> **STORED RECORDS**:
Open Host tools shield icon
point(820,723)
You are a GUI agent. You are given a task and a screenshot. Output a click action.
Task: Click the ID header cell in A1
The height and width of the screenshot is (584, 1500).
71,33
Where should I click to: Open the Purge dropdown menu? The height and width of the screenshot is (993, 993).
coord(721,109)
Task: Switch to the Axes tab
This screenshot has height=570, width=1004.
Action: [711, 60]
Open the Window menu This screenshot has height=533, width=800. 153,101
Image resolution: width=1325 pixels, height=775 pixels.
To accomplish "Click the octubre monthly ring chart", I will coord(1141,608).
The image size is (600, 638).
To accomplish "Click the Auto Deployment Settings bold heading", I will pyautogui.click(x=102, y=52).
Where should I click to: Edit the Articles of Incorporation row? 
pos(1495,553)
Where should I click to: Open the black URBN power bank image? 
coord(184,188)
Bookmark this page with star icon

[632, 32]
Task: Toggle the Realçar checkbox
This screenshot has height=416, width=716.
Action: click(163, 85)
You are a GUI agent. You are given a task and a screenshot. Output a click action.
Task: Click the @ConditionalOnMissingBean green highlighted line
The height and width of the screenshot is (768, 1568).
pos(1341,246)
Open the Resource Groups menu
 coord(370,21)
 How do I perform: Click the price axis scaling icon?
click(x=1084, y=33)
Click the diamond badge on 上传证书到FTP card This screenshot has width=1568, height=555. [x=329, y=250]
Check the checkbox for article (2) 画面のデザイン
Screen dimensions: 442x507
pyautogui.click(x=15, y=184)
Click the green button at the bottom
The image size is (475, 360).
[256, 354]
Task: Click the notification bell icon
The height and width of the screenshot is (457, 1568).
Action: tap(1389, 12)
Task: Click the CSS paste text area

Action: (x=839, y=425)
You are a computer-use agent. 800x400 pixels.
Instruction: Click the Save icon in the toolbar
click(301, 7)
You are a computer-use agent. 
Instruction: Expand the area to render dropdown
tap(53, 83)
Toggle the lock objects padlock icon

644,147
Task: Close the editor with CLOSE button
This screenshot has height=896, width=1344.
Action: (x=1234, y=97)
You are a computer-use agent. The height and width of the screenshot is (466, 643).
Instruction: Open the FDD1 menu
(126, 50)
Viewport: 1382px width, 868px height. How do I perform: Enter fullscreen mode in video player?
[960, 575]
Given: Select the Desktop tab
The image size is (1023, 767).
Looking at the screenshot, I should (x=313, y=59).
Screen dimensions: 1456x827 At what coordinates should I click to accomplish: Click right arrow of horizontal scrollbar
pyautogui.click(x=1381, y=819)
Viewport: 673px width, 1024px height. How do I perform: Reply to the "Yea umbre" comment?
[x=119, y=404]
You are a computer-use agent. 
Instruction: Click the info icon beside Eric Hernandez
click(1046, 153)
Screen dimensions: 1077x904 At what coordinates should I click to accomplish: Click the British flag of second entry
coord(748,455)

> **BRIEF**:
Transcribe all of the lines above exactly as they appear.

> **OUTPUT OF THE EXERCISE**:
Open Host tools shield icon
point(820,723)
You are a GUI agent. You are given a task and a screenshot. Output a click action.
Task: Click the ID header cell in A1
The height and width of the screenshot is (584, 1500).
71,33
Where should I click to: Open the Purge dropdown menu? The height and width of the screenshot is (993, 993).
coord(721,109)
Task: Switch to the Axes tab
This screenshot has height=570, width=1004.
Action: [711, 60]
Open the Window menu This screenshot has height=533, width=800. 153,101
Image resolution: width=1325 pixels, height=775 pixels.
To accomplish "Click the octubre monthly ring chart", I will coord(1141,608).
The image size is (600, 638).
To accomplish "Click the Auto Deployment Settings bold heading", I will pyautogui.click(x=102, y=52).
Where should I click to: Edit the Articles of Incorporation row? 
pos(1495,553)
Where should I click to: Open the black URBN power bank image? 
coord(184,188)
Bookmark this page with star icon

[632, 32]
Task: Toggle the Realçar checkbox
This screenshot has height=416, width=716.
Action: click(163, 85)
You are a GUI agent. You are given a task and a screenshot. Output a click action.
Task: Click the @ConditionalOnMissingBean green highlighted line
The height and width of the screenshot is (768, 1568).
pos(1341,246)
Open the Resource Groups menu
 coord(370,21)
 How do I perform: Click the price axis scaling icon?
click(x=1084, y=33)
Click the diamond badge on 上传证书到FTP card This screenshot has width=1568, height=555. [x=329, y=250]
Check the checkbox for article (2) 画面のデザイン
Screen dimensions: 442x507
pyautogui.click(x=15, y=184)
Click the green button at the bottom
The image size is (475, 360).
[256, 354]
Task: Click the notification bell icon
The height and width of the screenshot is (457, 1568).
Action: tap(1389, 12)
Task: Click the CSS paste text area

Action: (x=839, y=425)
You are a computer-use agent. 800x400 pixels.
Instruction: Click the Save icon in the toolbar
click(301, 7)
You are a computer-use agent. 
Instruction: Expand the area to render dropdown
tap(53, 83)
Toggle the lock objects padlock icon

644,147
Task: Close the editor with CLOSE button
This screenshot has height=896, width=1344.
Action: (x=1234, y=97)
You are a computer-use agent. The height and width of the screenshot is (466, 643).
Instruction: Open the FDD1 menu
(126, 50)
Viewport: 1382px width, 868px height. How do I perform: Enter fullscreen mode in video player?
[960, 575]
Given: Select the Desktop tab
The image size is (1023, 767).
Looking at the screenshot, I should (x=313, y=59).
Screen dimensions: 1456x827 At what coordinates should I click to accomplish: Click right arrow of horizontal scrollbar
pyautogui.click(x=1381, y=819)
Viewport: 673px width, 1024px height. How do I perform: Reply to the "Yea umbre" comment?
[x=119, y=404]
You are a computer-use agent. 
Instruction: Click the info icon beside Eric Hernandez
click(1046, 153)
Screen dimensions: 1077x904 At what coordinates should I click to accomplish: Click the British flag of second entry
coord(748,455)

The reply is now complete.